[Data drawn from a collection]
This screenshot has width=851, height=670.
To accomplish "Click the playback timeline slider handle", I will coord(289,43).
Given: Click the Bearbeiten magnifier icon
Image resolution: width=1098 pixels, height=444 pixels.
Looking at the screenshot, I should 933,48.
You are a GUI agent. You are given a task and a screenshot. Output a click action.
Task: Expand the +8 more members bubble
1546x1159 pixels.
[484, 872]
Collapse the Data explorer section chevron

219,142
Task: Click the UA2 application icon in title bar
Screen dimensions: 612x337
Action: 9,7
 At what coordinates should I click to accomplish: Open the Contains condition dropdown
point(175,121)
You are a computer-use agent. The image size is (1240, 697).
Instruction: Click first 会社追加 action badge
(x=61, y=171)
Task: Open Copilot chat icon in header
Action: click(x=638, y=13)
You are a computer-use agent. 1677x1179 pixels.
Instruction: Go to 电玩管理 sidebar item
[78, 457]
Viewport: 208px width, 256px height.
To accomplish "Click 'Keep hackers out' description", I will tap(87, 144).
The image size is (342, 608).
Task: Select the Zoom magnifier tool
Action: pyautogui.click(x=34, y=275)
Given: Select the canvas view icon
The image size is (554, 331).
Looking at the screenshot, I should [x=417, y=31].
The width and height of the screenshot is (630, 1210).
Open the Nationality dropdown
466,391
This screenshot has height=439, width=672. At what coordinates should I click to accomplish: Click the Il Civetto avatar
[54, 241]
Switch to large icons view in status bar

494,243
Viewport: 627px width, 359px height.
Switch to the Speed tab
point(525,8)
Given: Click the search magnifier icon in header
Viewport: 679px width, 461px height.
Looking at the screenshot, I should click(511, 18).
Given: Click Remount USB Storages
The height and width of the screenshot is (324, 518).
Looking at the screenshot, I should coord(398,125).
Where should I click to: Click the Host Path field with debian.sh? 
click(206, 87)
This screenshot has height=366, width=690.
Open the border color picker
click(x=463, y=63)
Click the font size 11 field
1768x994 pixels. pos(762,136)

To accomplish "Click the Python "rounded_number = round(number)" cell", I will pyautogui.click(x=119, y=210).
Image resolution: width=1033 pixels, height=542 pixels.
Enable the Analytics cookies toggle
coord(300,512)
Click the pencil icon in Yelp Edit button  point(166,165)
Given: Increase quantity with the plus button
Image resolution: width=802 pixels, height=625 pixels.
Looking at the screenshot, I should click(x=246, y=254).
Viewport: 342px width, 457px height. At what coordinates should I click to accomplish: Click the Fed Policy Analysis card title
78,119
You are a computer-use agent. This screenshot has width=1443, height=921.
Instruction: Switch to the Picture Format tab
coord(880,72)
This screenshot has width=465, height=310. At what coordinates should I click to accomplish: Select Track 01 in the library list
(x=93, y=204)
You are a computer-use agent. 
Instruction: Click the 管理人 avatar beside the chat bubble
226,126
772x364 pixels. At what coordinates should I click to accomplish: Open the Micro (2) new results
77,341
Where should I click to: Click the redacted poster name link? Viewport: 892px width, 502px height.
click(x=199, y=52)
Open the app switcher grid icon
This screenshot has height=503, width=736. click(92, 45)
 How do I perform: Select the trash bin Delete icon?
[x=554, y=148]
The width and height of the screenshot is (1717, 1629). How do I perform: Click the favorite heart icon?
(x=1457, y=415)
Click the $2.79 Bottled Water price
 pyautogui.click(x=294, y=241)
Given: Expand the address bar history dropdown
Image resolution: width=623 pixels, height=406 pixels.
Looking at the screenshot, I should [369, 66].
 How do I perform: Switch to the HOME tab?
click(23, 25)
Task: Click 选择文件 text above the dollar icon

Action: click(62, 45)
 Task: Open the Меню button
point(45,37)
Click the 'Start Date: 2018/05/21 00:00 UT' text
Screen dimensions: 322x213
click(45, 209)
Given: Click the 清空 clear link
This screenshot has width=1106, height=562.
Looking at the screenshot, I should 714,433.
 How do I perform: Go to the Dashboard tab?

* _Your task_:
Please pick out and copy each line of the rows above that contains the word "magnifier", treating uppercase and lowercase as different.

* _In response_:
Given: Click the Bearbeiten magnifier icon
Task: Select the Zoom magnifier tool
Given: Click the search magnifier icon in header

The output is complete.